== Materials provided ==
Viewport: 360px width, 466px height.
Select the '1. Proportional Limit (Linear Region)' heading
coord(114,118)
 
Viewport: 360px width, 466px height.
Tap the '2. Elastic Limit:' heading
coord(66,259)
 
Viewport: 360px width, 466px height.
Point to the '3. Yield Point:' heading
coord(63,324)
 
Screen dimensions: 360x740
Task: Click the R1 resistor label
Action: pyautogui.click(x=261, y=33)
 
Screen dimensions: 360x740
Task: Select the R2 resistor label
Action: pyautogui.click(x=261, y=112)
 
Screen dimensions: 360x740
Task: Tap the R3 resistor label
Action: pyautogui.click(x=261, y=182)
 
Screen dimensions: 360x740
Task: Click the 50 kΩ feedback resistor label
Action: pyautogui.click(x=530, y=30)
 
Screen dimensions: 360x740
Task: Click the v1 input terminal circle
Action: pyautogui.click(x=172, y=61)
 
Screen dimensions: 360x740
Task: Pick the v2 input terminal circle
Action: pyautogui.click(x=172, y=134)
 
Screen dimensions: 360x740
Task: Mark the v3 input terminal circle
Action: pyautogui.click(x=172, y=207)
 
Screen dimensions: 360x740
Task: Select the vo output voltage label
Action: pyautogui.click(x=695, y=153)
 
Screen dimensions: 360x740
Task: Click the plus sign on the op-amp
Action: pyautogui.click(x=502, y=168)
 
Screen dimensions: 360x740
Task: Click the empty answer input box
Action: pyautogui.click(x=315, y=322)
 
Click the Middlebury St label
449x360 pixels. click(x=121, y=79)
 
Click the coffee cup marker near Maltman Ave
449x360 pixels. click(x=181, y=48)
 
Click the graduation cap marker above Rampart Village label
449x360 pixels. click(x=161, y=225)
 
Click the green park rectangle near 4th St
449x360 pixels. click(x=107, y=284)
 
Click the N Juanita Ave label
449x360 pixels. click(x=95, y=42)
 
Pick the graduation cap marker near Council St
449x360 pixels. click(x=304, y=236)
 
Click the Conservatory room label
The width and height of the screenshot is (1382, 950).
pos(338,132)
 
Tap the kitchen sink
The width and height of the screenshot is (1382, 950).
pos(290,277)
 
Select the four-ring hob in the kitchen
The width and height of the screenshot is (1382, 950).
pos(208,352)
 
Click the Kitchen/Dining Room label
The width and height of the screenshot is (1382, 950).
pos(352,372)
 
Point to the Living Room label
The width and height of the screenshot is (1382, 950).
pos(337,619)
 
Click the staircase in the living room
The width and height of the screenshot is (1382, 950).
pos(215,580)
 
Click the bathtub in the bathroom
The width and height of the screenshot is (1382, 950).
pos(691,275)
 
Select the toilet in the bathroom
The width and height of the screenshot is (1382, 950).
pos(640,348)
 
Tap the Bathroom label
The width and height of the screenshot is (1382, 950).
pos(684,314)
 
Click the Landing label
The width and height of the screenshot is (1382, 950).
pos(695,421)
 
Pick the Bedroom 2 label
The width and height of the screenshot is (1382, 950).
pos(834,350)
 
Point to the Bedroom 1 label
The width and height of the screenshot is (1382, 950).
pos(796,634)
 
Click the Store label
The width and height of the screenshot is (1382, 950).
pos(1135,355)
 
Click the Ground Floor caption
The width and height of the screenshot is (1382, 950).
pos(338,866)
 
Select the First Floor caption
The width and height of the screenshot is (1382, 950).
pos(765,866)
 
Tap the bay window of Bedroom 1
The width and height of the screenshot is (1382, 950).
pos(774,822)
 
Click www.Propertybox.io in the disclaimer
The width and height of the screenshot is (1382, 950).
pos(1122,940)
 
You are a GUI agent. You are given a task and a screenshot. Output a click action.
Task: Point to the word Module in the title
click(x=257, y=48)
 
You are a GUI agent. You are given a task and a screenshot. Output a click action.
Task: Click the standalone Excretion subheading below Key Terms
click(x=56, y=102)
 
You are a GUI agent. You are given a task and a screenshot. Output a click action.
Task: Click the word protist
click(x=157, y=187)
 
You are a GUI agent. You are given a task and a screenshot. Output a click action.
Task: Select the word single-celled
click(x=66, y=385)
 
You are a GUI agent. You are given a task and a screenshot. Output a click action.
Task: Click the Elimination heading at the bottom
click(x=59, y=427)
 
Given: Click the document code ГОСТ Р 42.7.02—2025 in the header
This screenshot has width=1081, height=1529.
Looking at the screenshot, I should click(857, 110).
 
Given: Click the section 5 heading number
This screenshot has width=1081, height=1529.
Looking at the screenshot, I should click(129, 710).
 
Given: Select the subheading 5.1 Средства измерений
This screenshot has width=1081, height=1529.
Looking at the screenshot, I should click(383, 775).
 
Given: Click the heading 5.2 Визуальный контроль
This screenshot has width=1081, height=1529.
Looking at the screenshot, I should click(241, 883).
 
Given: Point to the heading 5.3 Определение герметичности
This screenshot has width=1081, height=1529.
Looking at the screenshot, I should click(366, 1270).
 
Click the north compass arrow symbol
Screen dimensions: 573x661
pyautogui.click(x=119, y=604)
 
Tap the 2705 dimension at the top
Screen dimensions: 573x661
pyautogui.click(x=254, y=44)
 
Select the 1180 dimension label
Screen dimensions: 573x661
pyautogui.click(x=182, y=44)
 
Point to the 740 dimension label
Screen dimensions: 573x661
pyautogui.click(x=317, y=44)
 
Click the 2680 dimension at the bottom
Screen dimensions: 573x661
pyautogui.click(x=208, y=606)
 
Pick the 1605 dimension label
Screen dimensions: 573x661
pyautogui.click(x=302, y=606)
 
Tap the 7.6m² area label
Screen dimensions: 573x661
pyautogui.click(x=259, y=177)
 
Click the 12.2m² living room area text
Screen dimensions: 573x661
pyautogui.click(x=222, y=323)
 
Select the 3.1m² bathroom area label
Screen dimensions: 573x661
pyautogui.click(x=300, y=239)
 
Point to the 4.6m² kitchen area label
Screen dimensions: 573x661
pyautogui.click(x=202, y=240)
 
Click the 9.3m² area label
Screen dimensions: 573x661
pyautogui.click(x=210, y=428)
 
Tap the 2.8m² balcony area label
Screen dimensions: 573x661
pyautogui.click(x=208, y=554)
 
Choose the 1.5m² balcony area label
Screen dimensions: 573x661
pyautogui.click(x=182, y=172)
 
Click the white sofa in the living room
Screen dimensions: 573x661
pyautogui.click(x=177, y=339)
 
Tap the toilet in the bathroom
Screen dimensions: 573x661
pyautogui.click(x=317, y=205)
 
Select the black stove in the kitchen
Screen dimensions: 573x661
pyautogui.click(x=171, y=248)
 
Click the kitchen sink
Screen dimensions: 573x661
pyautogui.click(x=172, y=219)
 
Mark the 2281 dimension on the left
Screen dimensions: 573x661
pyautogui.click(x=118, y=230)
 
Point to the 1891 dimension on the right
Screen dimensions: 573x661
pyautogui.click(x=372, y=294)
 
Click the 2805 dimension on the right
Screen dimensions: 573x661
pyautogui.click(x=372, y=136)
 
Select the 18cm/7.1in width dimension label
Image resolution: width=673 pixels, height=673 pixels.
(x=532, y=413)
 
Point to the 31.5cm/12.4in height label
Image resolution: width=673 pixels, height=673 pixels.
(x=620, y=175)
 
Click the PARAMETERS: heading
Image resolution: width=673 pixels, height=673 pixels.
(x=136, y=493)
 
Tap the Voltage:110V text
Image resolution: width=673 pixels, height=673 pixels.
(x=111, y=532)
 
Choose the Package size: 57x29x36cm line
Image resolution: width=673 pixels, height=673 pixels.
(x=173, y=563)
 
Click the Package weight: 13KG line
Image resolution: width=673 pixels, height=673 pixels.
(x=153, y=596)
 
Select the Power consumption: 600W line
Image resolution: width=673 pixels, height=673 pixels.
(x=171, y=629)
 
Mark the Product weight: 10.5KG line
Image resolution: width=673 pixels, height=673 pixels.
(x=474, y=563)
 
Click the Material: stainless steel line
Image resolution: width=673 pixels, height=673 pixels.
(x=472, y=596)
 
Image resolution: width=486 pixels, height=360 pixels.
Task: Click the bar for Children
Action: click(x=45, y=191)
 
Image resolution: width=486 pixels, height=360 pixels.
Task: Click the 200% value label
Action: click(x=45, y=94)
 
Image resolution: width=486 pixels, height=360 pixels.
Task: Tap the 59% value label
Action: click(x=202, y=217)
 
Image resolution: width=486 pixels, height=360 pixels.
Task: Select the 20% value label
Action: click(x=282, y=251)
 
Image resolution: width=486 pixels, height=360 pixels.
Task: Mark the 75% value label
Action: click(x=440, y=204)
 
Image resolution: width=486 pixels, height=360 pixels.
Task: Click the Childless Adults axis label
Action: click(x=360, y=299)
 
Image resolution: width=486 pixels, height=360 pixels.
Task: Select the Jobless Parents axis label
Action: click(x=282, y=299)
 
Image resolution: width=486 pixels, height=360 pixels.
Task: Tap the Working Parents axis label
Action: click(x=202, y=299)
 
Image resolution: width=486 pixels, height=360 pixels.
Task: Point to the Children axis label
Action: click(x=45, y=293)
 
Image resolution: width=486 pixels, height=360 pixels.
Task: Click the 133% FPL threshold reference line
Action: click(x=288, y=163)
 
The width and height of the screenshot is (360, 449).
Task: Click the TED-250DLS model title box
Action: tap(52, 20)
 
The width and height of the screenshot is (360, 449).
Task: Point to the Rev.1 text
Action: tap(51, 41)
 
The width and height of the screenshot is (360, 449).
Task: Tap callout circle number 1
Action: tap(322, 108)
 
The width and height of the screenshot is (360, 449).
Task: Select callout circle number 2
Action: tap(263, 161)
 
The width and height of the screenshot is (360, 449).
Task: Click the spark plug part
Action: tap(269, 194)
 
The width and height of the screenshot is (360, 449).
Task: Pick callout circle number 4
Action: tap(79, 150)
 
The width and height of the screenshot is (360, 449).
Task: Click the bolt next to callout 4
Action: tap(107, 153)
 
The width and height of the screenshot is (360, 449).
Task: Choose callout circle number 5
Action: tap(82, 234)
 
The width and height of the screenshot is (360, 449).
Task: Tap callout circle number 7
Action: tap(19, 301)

== Problem details ==
Rewrite the data from the line with "Click the Conservatory room label" up to and including the line with "pos(352,372)", putting "screen capture" wherever "screenshot" appears and leaving everything else unchanged.

== Result ==
Click the Conservatory room label
The width and height of the screen capture is (1382, 950).
pos(338,132)
 
Tap the kitchen sink
The width and height of the screen capture is (1382, 950).
pos(290,277)
 
Select the four-ring hob in the kitchen
The width and height of the screen capture is (1382, 950).
pos(208,352)
 
Click the Kitchen/Dining Room label
The width and height of the screen capture is (1382, 950).
pos(352,372)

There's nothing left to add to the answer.